■ Extracted data entries:
---
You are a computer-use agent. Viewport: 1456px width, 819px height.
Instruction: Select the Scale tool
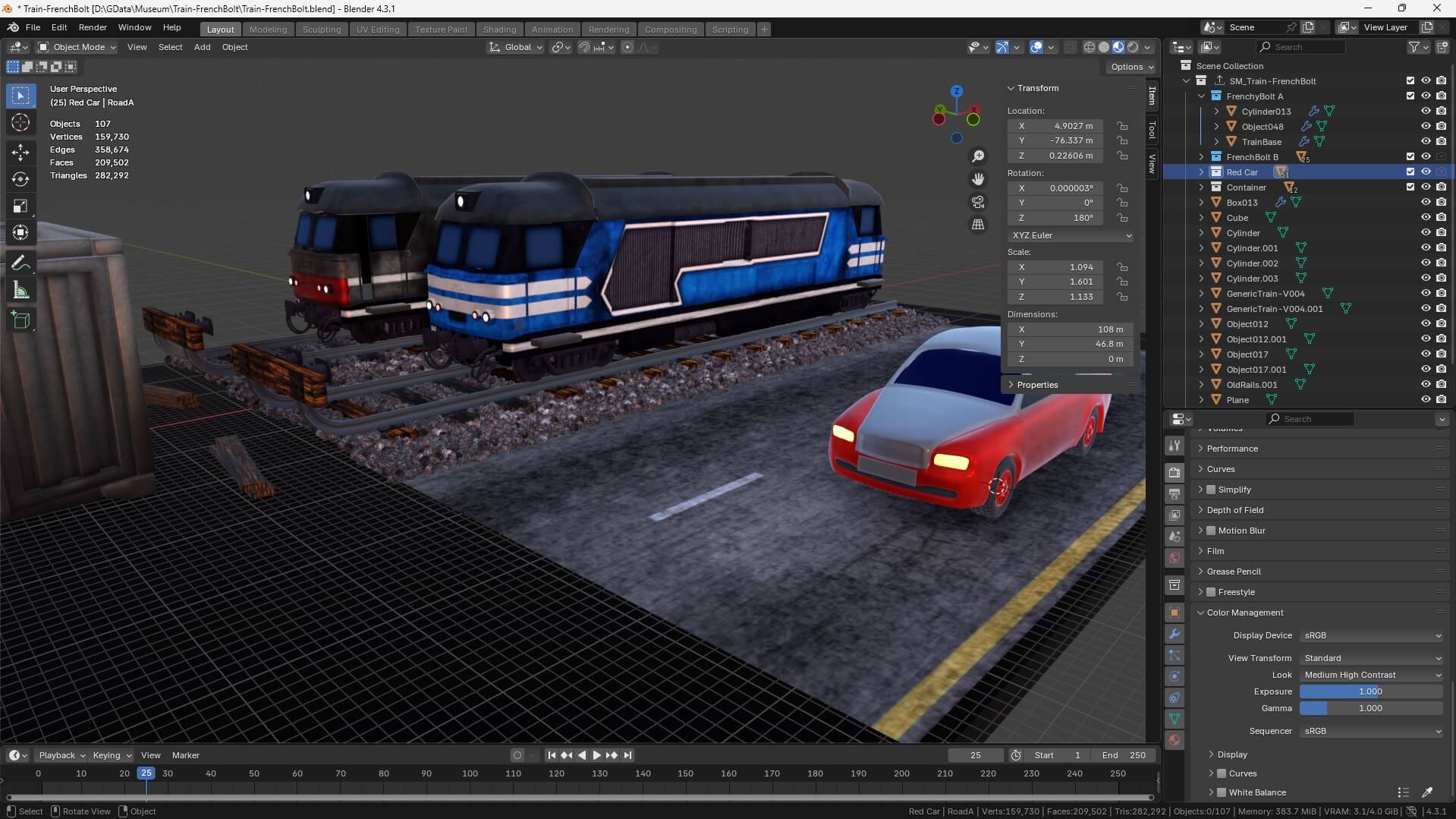click(x=20, y=206)
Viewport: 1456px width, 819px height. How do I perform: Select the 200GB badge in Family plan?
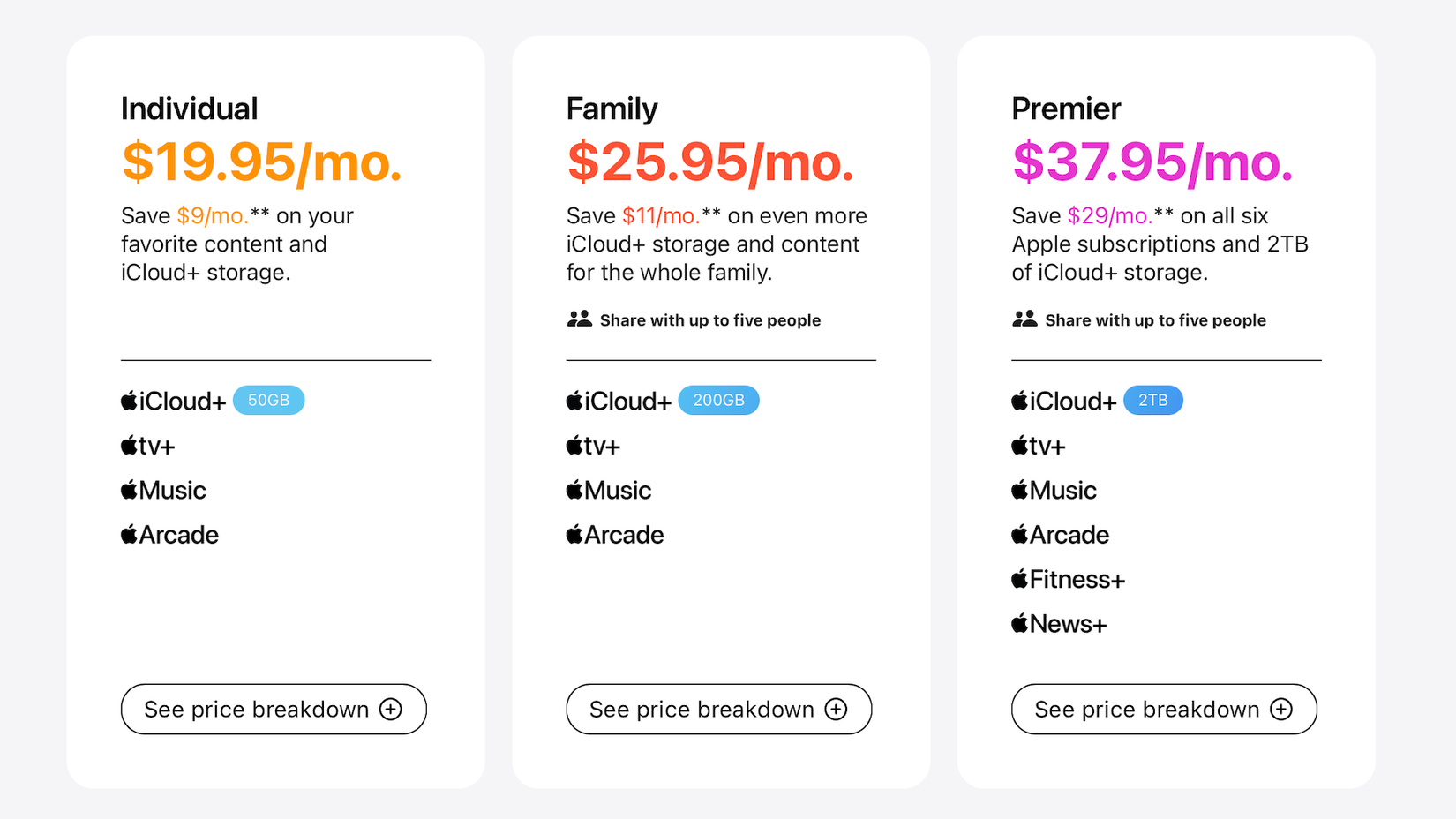click(718, 400)
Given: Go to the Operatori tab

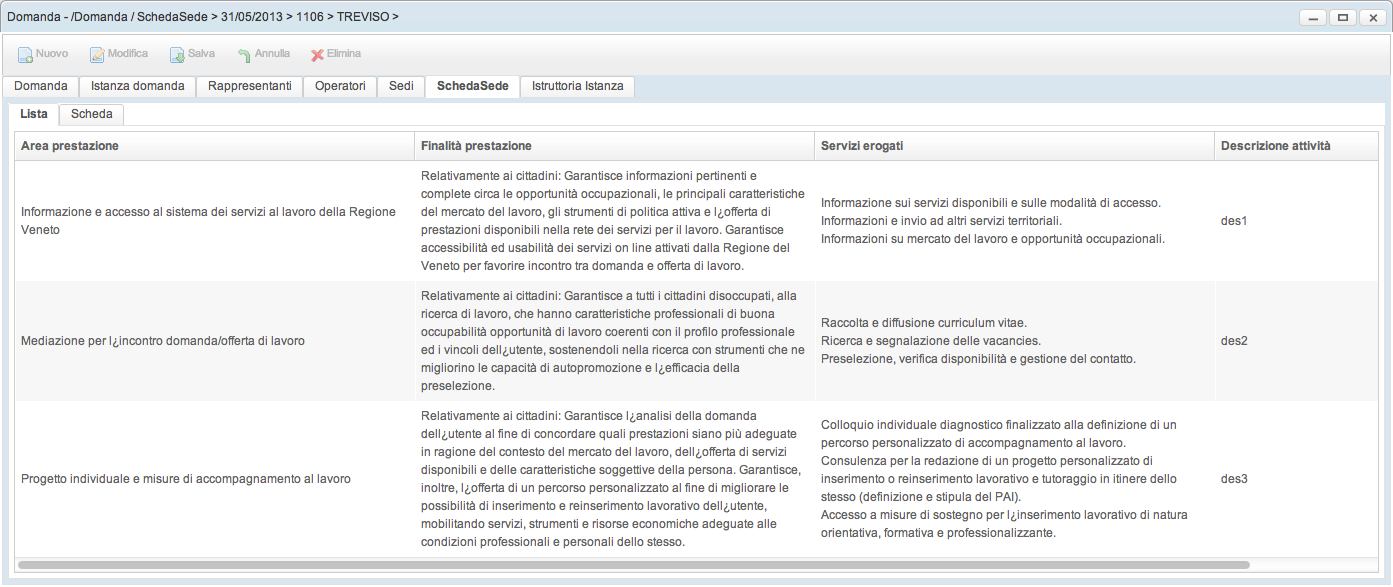Looking at the screenshot, I should [x=340, y=86].
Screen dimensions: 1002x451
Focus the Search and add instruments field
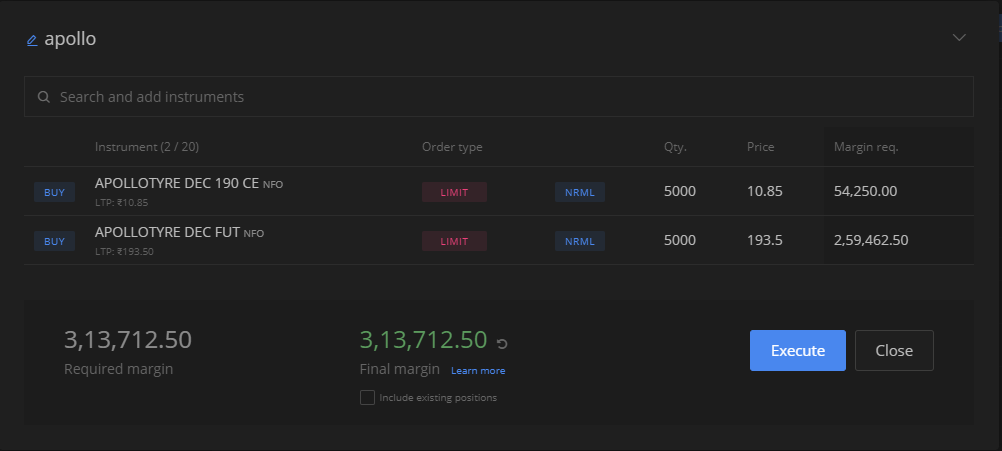coord(498,96)
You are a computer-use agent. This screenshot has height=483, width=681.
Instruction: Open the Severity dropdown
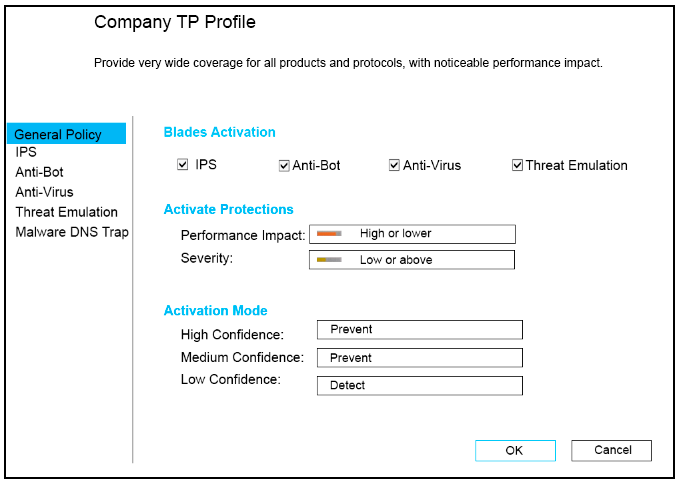[x=412, y=260]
---
■ WRITTEN INSTRUCTION: Write out each line of the listing above as a numbered list, skipping blank lines and omitting the pictures.

■ WRITTEN SOLUTION:
1. You are a computer-use agent. Viewport: 1456px width, 819px height.
2. Instruction: Select the Scale tool
3. click(x=20, y=206)
4. Viewport: 1456px width, 819px height. How do I perform: Select the 200GB badge in Family plan?
5. click(718, 400)
6. Given: Go to the Operatori tab
7. Looking at the screenshot, I should [x=340, y=86].
8. Screen dimensions: 1002x451
9. Focus the Search and add instruments field
10. coord(498,96)
11. You are a computer-use agent. This screenshot has height=483, width=681.
12. Instruction: Open the Severity dropdown
13. [x=412, y=260]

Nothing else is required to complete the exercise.